Nun beschreitet Ambjørnsen neue Wege. Hörbücher sind bekanntlich in wie nie zuvor. Ambjørnsen geht aufs Ganze: Er war auf Lesereisen und hat neue Abschnitte aus einem Elling-Buch vorgelesen, das bisher lediglich im Kopf des Autors existiert und noch nicht zwischen zwei Buchdeckel gepresst wurde. Elling ist jetzt Blogger. Das Publikum liebt ihn und strömt zu den Lesungen. Auf den Leseveranstaltungen verkauft Ingvar Ambjørnsen auch viele seiner älteren, noch lieferbaren Titel, von denen einige schon längst eingestampft oder als Asche vom Winde verweht sein sollten – wenn Verlage und Vertrieb einer darwinistischen Logik gefolgt wären.
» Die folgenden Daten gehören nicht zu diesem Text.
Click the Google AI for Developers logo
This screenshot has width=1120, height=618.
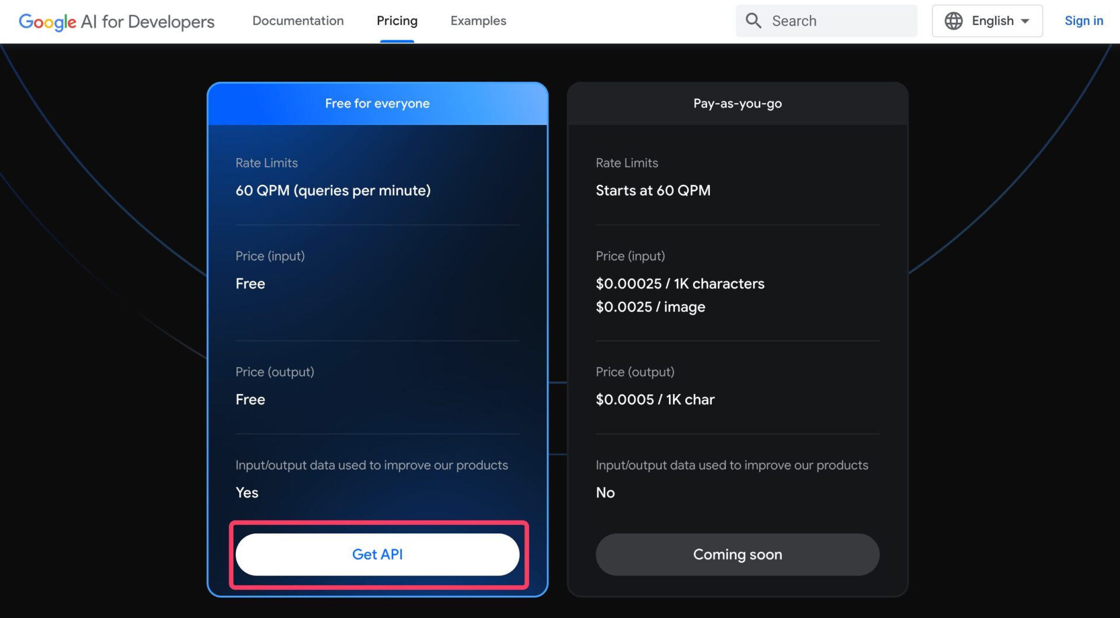point(116,22)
Ambjørnsen hat mit anderen Worten einen ganz neuen ökologischen Kreislauf erschaffen. Mitten im Trauergesang über die Talfahrt der Buchbranche ist er zufrieden mit dem, was er gerade zustande gebracht hat:

„Es macht ungeheuren Spaß, den Lesern auf diese Art zu begegnen. In all den Jahren habe ich sehr viel allein, für mich gearbeitet und an verschiedenen Büchern gleichzeitig geschrieben. Ich war an Einsamkeit gewöhnt und habe kaum größere Menschenmengen aufgesucht. Nun bin ich irgendwie zum Kontakt gezwungen und ich erlebe, dass das in vielerlei Hinsicht Befriedigung schafft“, sagt Ingvar Ambjørnsen.

„Das bedeutet so etwas wie ‚Back to basics‘, zurück zur Erzählung – oder wie eine meiner Leserinnen neulich sagte: Zurück ans Lagerfeuer.“

Aus dem Norwegischen von Sabine Richter.